> [STATED PROBLEM A]:
In the text excerpt on data readiness for AI, explain in one to three sentences why the respondents in the "Another 15%" group are not counted in the 21% figure.
> [STATED PROBLEM B]:
Copy the part of the text excerpt on data readiness for AI starting with "The study found" and going on through "other business purposes.", swapping "organized" for "structured".
> [STATED PROBLEM C]:
Write the next part of the text excerpt about data quality problems in AI projects, starting after its final sentence.

That’s the gist of several reports to make the rounds recently, as well as interviews with industry experts. Time after time, the lack of clean, well-managed, and labeled data was cited as a major impediment for enterprises getting value out of AI.

Last month, Figure Eight (formerly CrowdFlower) released a study about the state of AI and machine learning. The company, which helps generate training data for customers, found a decided lack of data ready to be used to train machine learning algorithms.

The study found that only 21% of respondents indicated that their data was both ready for AI (that is, it’s organized, accessible, and annotated) and is being used for that purpose. Another 15% report their data is organized, accessible, and annotated, but it’s not being utilized, or it’s being used for other business purposes.

Alegion, which is also in the data labeling business, released its own study that came to a remarkably similar conclusion. The study also found that data quality and labeling issues had negatively impacted nearly four out of five AI and machine learning projects.

> [INFORMATION SUPPLIED]:
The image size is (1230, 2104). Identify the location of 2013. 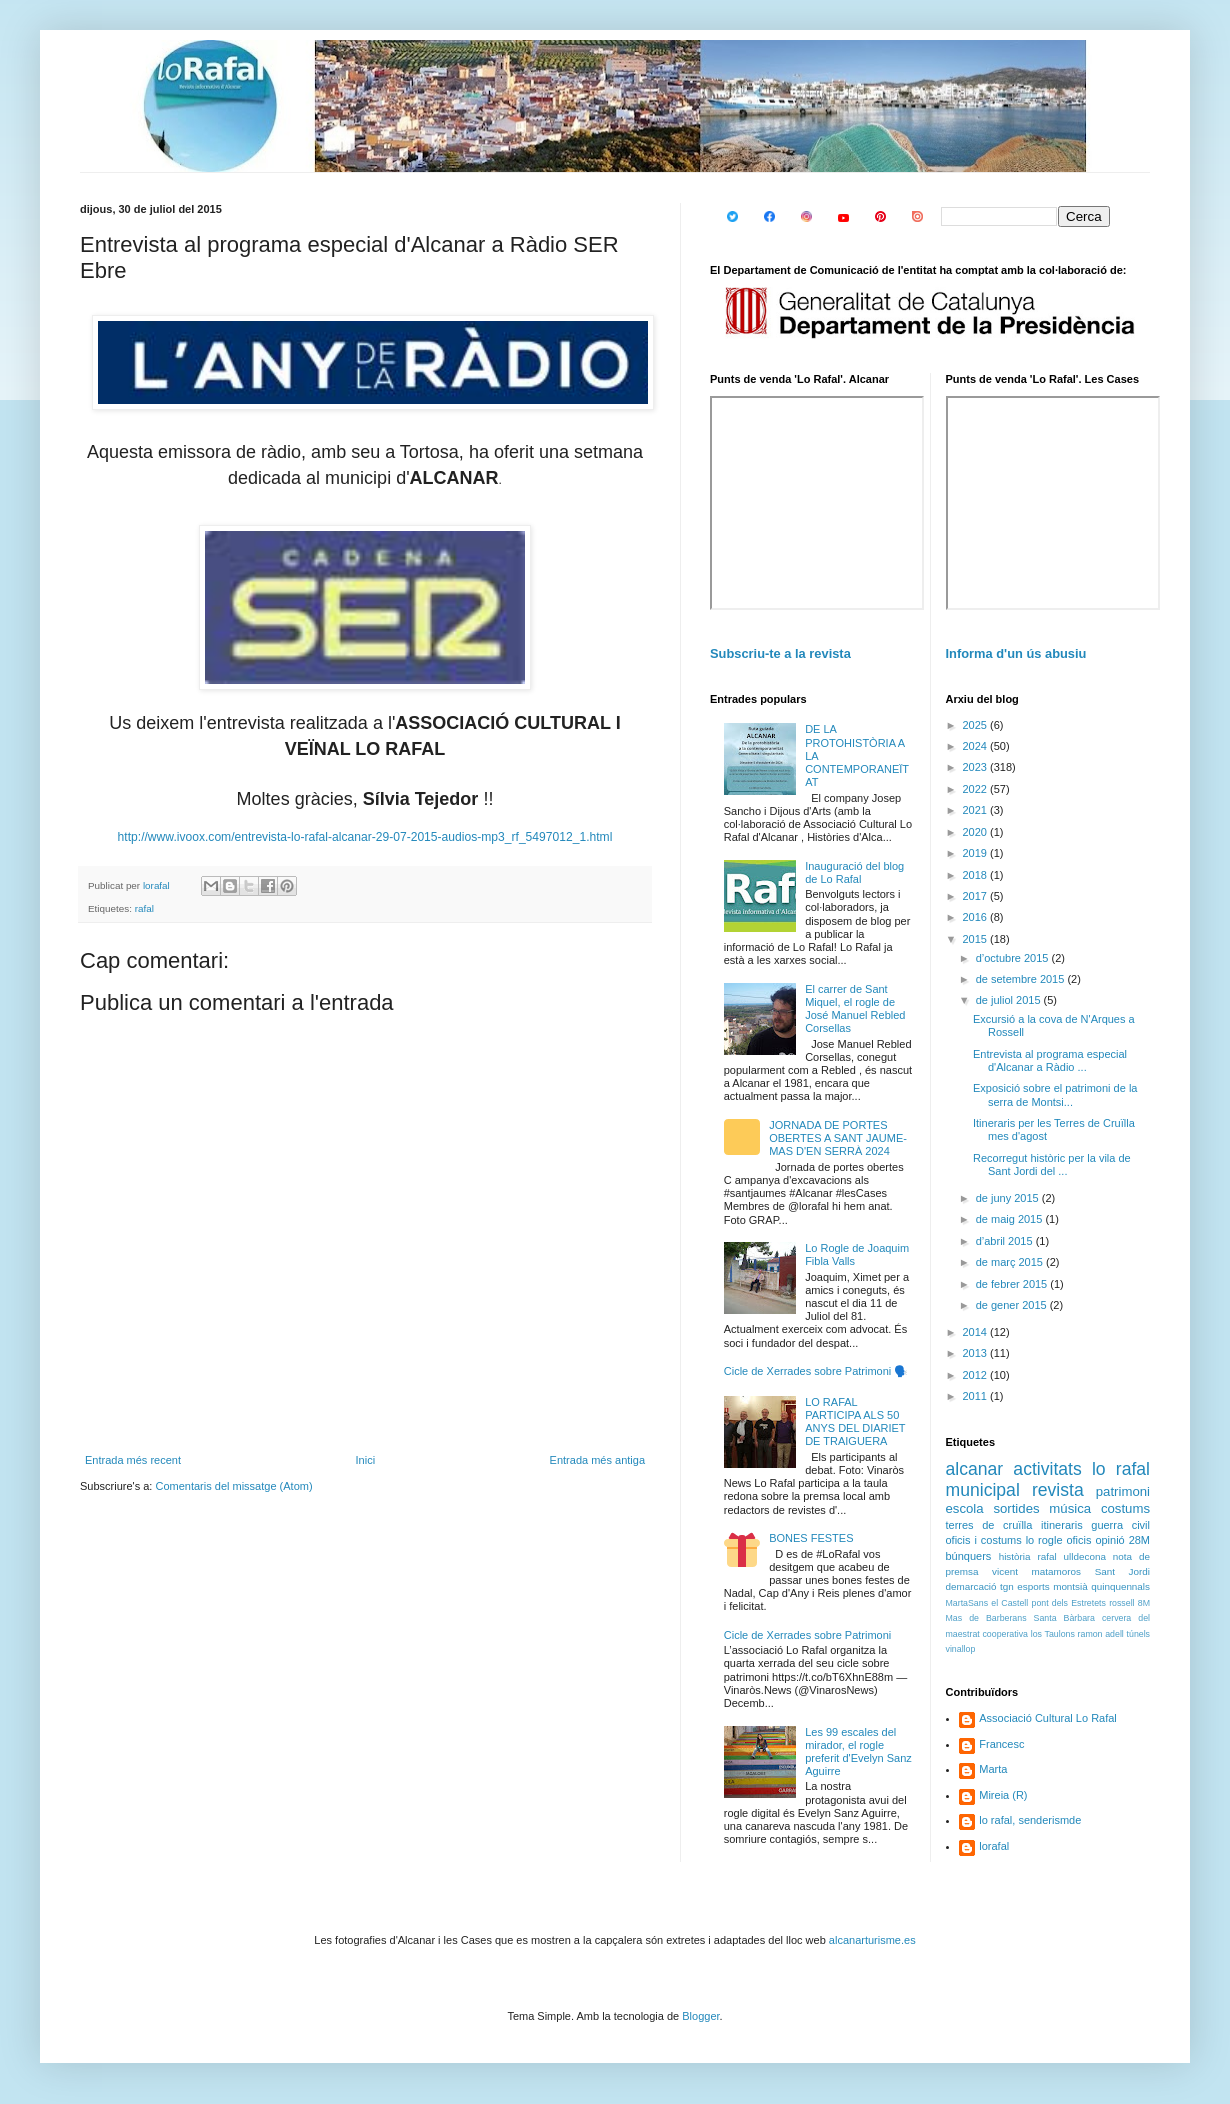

> [EXPECTED OUTPUT A]:
The 21% figure covers respondents whose data is both ready for AI and actually being used for that purpose. The other 15% have data that is organized, accessible, and annotated, but it is either not being utilized or is being used for other business purposes.

> [EXPECTED OUTPUT B]:
The study found that only 21% of respondents indicated that their data was both ready for AI (that is, it’s structured, accessible, and annotated) and is being used for that purpose. Another 15% report their data is structured, accessible, and annotated, but it’s not being utilized, or it’s being used for other business purposes.

> [EXPECTED OUTPUT C]:
“The nascency of enterprise AI has led more than half of the surveyed companies to label their training data internally or build their own data annotation tool,” the company stated. “Unfortunately, 8 out of 10 companies indicate that training AI/ML algorithms is more challenging than they expected, and nearly as many report problems with projects stalling.”

Garbage In, Garbage Out

Bad data is nothing new to enterprises. For decades, “garbage in, garbage out” has been the rallying cry of IT professionals who stressed to users the importance of accurate data entry. DBAs would spend hours building referential integrity into their relational databases, which eliminated some gibberish from entering the record.

Further up the steak, data warehouse architects would spend millions building elaborate data models and enforcing master data management (MDM) standards. Companies spent huge sums of money during the height of the data warehousing era ensuring their transactional data was clean and normalized before loading them into MPP databases for analyses.

But the modern world is a different place. Today, 12 years into the Apache Hadoop experiment and in the midst of the great cloud migration, it should come as no surprise that getting clean and well-managed data still isn’t easy. In fact, it’s even harder now that much of the data is less structured than what enterprises were dealing with at the turn of the century.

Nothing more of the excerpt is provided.